Florida Gov. Crist Makes History
Proposes to end permanent disenfranchisement of
Florida’s 600,000 ex- felons who’ve paid their debt
Newly elected Florida Gov. Charlie Crist says
“Good bye to all that” and distances from
disgraced Bush elections policies.
TALLAHASSEE, FL (AP) -- Governor Charlie Crist says he will continue working to change the rules so that felons will have their voting rights automatically restored once they have paid their debt to society.
This is one of the most revolutionary and far reaching proposals made by a Southern governor in years. The removal of voting rights for ex-felons, those who have served their time and returned to society, is a direct descendent of the 1891 Mississippi Constitution. This document proudly listed a variety of ways Post Reconstruction whites would remove all political power form blacks. During Reconstruction black voting rates in the South were very high with blacks and whites serving together in elected governments. When the Republicans traded the presidency for an end to Federal presence in the former Confederate states, Reconstruction ended and so did the rights of blacks to vote.
Once charged with a felony, almost any felony, you lose your right to vote, permanently. Some 600,000 Floridians, mostly minority, mostly male, have lost their right to vote even though they have served their sentences. Florida is far from unique.
In Virginia, for example, 200,000 minority males, mostly black Americans, have no right to vote due to felon disenfranchisement.
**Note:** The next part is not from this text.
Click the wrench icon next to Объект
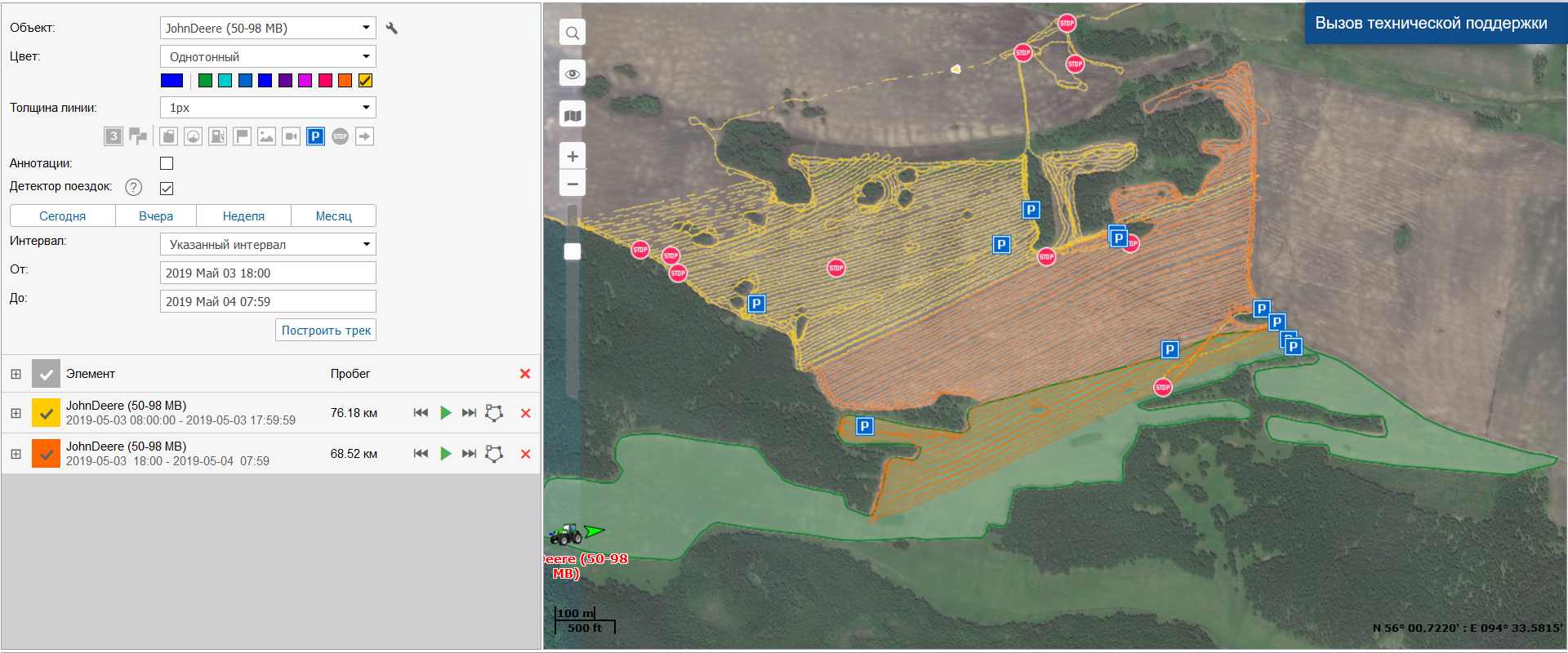1568x653 pixels. pos(392,29)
Just before leaving office, former Virginia Governor Mark Warner was urged to restore ex felon voting rights by proclamation. He refused. His successor, Tom Kaine, Dem. touts the efficiency of the restoration of voting rights. However, only a negligible number of ex felons have been returned to the rolls.
Crist’s proposal represents a serious attempt to right this long time wrong and end the ties between the New South and the racist legacy that survives even today in attacks on the voting rights of black American.